◆ **Required action**
Transcribe, exactly as they appear, only the lines from the one holding "Click the note window's vertical scrollbar" through the end of the entries below.

+++ Exercise material +++

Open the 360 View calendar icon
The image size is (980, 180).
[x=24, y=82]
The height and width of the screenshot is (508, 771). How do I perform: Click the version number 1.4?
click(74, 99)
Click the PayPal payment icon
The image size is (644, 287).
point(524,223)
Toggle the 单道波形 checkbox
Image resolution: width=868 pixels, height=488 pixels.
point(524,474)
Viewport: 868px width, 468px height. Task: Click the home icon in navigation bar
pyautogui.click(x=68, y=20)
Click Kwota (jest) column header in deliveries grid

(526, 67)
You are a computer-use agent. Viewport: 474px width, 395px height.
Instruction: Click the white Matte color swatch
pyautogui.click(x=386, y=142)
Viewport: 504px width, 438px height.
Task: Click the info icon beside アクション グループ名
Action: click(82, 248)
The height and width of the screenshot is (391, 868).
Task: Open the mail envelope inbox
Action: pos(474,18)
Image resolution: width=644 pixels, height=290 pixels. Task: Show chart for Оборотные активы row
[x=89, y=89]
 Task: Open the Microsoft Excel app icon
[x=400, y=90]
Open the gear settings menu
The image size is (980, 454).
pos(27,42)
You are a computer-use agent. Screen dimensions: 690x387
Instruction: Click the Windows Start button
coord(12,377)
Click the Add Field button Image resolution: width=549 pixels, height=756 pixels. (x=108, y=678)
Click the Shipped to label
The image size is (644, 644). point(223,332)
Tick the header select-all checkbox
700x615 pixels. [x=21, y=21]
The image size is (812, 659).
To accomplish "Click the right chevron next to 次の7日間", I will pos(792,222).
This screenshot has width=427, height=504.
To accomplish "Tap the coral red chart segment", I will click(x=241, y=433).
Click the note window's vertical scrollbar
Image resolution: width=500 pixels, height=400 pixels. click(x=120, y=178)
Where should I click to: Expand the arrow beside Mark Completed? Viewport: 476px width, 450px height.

+++

◆ **Exercise result**
Click the note window's vertical scrollbar
Image resolution: width=500 pixels, height=400 pixels. click(x=120, y=178)
Where should I click to: Expand the arrow beside Mark Completed? Viewport: 476px width, 450px height.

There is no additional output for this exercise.